## EXERCISE:
If a line in the records below contains "agent", copy that line.

## Stored items from a collection:
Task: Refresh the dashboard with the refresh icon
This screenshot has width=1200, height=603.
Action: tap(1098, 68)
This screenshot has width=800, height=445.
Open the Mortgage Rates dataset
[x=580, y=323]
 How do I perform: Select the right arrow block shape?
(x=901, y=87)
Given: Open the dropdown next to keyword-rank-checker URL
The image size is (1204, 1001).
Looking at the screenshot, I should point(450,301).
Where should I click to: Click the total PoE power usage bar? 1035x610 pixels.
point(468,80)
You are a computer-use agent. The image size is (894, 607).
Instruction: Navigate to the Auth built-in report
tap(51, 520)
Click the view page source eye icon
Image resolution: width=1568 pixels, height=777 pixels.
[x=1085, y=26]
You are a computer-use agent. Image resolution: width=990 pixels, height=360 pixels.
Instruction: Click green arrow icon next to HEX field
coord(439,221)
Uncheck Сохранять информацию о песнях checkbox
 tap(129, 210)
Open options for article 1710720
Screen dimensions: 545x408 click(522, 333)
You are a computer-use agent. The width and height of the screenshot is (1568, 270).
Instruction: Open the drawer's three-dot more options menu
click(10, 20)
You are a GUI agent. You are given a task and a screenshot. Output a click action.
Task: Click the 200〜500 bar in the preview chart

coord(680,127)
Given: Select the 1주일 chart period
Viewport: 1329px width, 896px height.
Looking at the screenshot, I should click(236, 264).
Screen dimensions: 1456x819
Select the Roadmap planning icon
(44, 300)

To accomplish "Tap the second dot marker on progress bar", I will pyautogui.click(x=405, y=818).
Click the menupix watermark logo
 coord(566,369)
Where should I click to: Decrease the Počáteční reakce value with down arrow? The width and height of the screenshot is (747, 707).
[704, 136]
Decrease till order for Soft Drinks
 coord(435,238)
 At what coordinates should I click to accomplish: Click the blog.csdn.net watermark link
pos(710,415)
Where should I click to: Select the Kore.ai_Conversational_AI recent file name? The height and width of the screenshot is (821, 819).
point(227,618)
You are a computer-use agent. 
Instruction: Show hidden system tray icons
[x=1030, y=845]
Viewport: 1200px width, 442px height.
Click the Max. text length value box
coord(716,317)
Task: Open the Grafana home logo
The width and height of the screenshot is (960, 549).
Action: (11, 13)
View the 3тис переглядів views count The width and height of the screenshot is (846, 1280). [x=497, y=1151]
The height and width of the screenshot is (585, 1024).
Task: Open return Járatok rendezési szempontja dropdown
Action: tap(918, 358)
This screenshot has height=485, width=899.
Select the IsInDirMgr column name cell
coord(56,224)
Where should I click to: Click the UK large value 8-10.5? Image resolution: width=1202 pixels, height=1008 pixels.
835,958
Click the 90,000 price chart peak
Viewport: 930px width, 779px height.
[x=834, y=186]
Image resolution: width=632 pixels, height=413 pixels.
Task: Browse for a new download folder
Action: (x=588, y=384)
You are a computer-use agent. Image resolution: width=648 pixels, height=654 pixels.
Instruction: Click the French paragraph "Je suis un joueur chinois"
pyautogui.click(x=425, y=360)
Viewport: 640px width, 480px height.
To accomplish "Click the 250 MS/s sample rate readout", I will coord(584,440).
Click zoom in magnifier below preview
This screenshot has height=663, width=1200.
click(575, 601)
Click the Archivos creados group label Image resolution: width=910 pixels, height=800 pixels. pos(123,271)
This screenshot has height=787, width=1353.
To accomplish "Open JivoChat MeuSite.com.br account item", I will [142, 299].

## RESULT BELOW:
You are a computer-use agent. The image size is (894, 607).
You are a computer-use agent. Image resolution: width=990 pixels, height=360 pixels.
You are a computer-use agent. The width and height of the screenshot is (1568, 270).
You are a GUI agent. You are given a task and a screenshot. Output a click action.
You are a computer-use agent. 
You are a computer-use agent. Image resolution: width=648 pixels, height=654 pixels.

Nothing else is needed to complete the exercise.